According to Keegan Melstrom, study author and doctoral student at the University of Utah, the most interesting thing they found was how frequently crocodile ancestors ate plants.
According to Melstrom, carnivores possess “simple teeth” whereas herbivores have more complex dental patterns. Their study indicates that several species of crocodyliforms had complexly shaped teeth, which strongly suggests that they had herbivorous diets.
“Part of my earlier research showed that this pattern holds in living reptiles that have teeth, such as crocodilians and lizards. So these results told us that the basic pattern between diet and teeth is found in both mammals and reptiles, despite very different tooth shapes, and is applicable to extinct reptiles,” explained Malstrom.
All extant, or living, crocodilians, which include every species of crocodiles and alligators, share a general body shape and lifestyle. All of them are also strictly carnivorous, possessing simple, conical teeth. Melstrom’s study showed that, in the past, this wasn’t always the case. Many other species even showed different teeth patterns, including several species-specific “specializations” that modern crocodiles and alligators no longer have. (Related: Football-sized sea bugs devour an alligator carcass on the ocean floor.)
One such specialization is a feature known as heterodonty, or regionalized differences in both tooth shape and size. According to Melstrom, this is what led them to believe that the diets of extinct crocodilians weren’t strictly carnivorous.
Melstrom and his graduate adviser, co-study author Randall Irmis, chief curator of paleontology at the Natural History Museum of Utah, reconstructed the diets of these extinct vegetarian crocodyliforms using quantitative analyses of dental measurements and other fossil features. The results showed that some of these extinct vegetarian crocodiles had dental complexities that rival those of living plant-eating lizards and even many omnivorous and herbivorous mammals.
Melstrom and Irmis concluded that vegetarian crocodyliforms appeared shortly after the end-Triassic mass extinction, which occurred around 201 million years ago. Fossil records indicate that these plant-eating crocodile ancestors may have persisted until the end-Cretaceous mass extinction, around 65 million years ago – the mass extinction event that killed off all the dinosaurs.
Furthermore, Melstrom and Irmis’ analyses indicate that these crocodyliforms independently developed their complex dentitions in at least three different occasions, and possibly as many as six. This means that the presence of herbivorous crocodyliforms was much more common than researchers had previously thought.

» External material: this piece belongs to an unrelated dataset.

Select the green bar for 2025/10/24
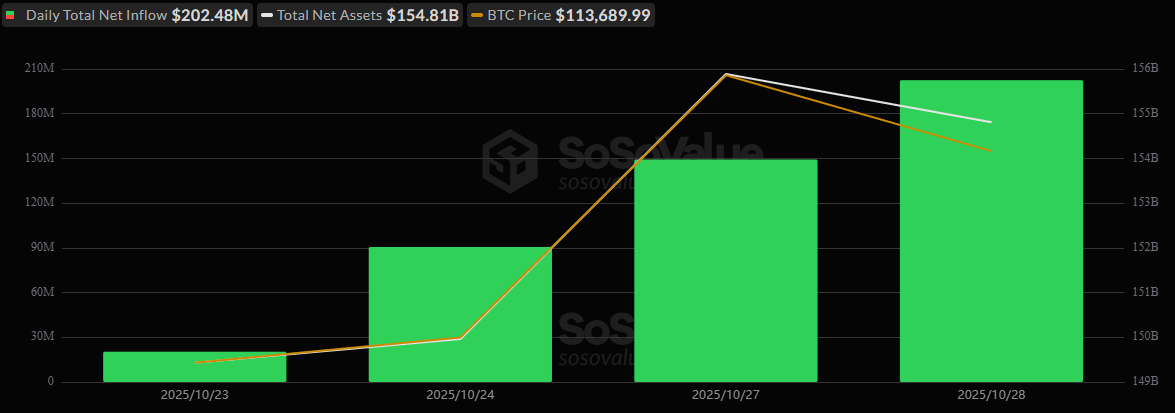The image size is (1175, 413). 460,314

If all their research holds up and crocodyliforms did indeed turn to herbivory in three to six different occasions, then this means that crocodile ancestors saw an evolutionary advantage in giving up their previously fully carnivorous lifestyle.

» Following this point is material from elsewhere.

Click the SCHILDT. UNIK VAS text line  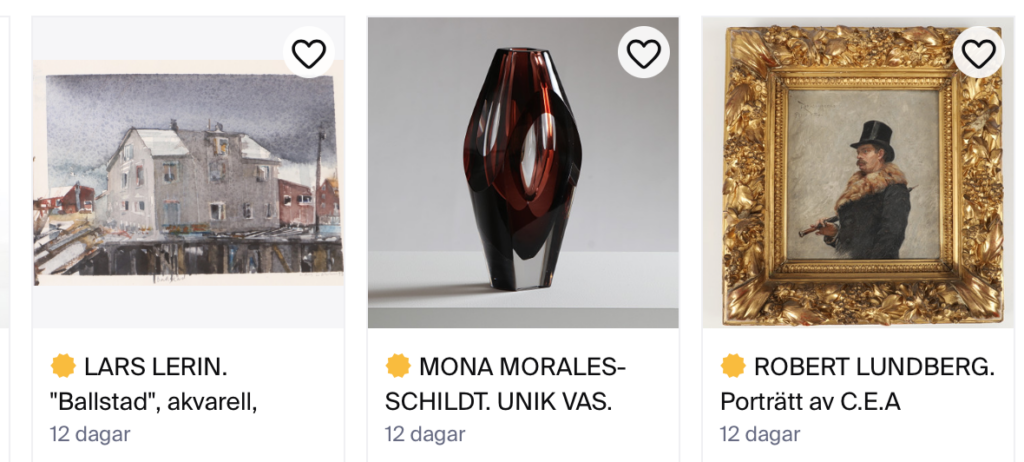(498, 401)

“Our work demonstrates that extinct crocodyliforms had an incredibly varied diet,” said Melstrom.
“Some were similar to living crocodilians and were primarily carnivorous, others were omnivores and still others likely specialized in plants. The herbivores lived on different continents at different times, some alongside mammals and mammal relatives, and others did not. This suggests that an herbivorous crocodyliform was successful in a variety of environments!”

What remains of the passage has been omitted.